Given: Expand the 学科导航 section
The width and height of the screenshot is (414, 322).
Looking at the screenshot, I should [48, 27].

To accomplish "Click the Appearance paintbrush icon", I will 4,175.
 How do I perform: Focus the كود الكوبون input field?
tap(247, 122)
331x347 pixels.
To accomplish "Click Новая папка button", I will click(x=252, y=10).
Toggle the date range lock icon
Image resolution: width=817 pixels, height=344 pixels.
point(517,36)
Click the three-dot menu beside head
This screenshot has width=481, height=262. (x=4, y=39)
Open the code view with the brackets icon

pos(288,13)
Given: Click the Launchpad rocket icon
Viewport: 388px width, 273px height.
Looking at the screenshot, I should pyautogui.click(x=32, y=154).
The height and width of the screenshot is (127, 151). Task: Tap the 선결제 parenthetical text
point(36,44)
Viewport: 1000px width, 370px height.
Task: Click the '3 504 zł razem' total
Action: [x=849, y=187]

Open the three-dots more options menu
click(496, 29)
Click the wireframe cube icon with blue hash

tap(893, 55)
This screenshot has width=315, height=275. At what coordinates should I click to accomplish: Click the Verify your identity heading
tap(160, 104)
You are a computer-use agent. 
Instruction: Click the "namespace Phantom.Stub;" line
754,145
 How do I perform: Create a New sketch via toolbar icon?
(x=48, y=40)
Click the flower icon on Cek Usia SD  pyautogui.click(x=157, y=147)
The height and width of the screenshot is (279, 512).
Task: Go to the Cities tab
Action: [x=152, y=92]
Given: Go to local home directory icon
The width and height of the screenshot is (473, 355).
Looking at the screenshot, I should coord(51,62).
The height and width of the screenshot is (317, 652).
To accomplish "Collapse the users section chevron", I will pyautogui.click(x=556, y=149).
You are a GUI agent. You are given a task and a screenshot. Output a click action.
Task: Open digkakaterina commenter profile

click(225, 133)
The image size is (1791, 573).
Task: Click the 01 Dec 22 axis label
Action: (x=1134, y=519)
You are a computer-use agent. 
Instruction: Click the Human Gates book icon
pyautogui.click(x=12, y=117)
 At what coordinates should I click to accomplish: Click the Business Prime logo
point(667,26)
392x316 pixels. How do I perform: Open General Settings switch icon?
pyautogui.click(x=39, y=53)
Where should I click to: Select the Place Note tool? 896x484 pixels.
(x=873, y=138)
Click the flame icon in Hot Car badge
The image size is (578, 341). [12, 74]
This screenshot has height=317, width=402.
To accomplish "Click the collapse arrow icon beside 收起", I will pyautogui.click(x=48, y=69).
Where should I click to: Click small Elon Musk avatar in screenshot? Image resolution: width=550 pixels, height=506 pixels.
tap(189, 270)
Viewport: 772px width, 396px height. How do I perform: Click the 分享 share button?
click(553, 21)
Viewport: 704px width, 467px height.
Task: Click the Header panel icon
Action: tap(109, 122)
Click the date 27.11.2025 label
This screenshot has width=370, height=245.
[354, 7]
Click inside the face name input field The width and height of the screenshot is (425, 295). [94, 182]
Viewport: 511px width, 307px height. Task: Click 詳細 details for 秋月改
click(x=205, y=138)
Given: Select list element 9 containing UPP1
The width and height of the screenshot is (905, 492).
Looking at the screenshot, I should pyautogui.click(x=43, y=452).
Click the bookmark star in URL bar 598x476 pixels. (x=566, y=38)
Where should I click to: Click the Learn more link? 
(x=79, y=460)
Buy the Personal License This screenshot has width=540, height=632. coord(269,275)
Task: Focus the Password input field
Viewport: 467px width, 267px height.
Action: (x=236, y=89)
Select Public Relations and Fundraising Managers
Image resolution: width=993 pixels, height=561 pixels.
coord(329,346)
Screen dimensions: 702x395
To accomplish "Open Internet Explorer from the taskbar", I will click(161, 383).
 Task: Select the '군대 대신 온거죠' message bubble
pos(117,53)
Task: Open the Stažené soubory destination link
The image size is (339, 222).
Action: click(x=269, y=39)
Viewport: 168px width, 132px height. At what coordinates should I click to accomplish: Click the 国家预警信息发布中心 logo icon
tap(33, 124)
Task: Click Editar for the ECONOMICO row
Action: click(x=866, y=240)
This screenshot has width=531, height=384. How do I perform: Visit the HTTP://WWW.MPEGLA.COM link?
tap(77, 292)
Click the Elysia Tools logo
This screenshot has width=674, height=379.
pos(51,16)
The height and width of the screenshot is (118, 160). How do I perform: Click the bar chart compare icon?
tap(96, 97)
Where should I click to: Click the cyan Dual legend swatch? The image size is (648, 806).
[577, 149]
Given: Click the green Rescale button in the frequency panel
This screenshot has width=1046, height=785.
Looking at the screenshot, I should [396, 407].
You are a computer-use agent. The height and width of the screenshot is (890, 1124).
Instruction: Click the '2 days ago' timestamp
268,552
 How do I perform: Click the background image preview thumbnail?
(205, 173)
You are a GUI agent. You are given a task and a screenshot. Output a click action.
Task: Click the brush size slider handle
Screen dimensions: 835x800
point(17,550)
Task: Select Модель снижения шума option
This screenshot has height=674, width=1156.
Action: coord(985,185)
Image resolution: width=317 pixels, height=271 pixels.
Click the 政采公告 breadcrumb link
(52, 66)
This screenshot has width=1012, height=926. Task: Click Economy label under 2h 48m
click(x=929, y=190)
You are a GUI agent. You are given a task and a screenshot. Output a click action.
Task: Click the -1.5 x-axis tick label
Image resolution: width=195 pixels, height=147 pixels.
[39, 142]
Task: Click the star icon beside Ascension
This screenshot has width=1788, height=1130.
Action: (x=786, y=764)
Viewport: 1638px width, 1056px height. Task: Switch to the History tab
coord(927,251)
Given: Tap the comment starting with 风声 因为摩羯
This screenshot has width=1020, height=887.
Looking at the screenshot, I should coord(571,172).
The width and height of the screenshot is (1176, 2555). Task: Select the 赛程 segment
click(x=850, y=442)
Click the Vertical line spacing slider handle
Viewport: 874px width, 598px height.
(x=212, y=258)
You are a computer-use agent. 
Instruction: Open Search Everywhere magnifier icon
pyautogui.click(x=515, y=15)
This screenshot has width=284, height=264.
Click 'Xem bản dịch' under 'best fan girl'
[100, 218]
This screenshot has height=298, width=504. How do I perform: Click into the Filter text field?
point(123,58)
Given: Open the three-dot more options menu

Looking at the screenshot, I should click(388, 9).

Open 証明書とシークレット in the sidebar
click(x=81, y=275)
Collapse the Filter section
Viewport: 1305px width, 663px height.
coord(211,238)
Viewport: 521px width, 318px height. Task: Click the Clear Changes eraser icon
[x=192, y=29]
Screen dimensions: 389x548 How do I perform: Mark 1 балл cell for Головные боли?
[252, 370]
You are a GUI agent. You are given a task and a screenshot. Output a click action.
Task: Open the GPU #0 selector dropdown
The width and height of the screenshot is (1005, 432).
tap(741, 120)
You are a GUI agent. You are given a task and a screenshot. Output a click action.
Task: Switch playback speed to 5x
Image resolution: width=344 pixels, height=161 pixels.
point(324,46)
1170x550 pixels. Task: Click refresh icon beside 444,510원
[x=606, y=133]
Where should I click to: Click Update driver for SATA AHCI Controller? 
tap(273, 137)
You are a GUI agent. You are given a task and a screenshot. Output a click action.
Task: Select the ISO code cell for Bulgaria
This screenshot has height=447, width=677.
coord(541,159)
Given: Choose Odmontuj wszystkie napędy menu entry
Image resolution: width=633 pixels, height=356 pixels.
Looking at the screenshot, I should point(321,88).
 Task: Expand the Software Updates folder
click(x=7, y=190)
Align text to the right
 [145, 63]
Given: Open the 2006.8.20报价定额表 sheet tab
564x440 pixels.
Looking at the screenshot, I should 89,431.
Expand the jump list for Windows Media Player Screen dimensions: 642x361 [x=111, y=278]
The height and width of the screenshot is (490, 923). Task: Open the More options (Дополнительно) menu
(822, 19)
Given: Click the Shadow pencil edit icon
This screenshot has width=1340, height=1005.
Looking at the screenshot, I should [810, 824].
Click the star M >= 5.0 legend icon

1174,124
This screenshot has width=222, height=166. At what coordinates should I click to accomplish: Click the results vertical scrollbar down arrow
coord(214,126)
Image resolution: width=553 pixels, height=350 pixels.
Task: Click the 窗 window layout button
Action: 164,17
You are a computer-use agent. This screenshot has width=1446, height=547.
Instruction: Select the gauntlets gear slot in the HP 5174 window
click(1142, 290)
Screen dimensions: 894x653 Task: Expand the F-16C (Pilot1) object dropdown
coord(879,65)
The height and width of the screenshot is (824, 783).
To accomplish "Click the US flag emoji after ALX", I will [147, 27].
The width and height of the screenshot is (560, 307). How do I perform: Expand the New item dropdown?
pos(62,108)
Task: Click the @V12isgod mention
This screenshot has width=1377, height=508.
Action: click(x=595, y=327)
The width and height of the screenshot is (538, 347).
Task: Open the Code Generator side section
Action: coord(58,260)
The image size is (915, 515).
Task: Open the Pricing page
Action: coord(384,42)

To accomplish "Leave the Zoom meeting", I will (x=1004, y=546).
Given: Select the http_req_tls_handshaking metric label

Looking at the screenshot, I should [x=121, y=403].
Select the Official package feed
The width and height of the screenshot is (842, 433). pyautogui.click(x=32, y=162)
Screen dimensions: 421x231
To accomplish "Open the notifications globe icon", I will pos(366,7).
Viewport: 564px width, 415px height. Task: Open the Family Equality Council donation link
======
[Task description]
Through the line that contains "Given: Click the Launchpad rocket icon", copy the material above exactly, beginning at its first line and including nothing more.

[Task output]
Given: Expand the 学科导航 section
The width and height of the screenshot is (414, 322).
Looking at the screenshot, I should [48, 27].

To accomplish "Click the Appearance paintbrush icon", I will 4,175.
 How do I perform: Focus the كود الكوبون input field?
tap(247, 122)
331x347 pixels.
To accomplish "Click Новая папка button", I will click(x=252, y=10).
Toggle the date range lock icon
Image resolution: width=817 pixels, height=344 pixels.
point(517,36)
Click the three-dot menu beside head
This screenshot has width=481, height=262. (x=4, y=39)
Open the code view with the brackets icon

pos(288,13)
Given: Click the Launchpad rocket icon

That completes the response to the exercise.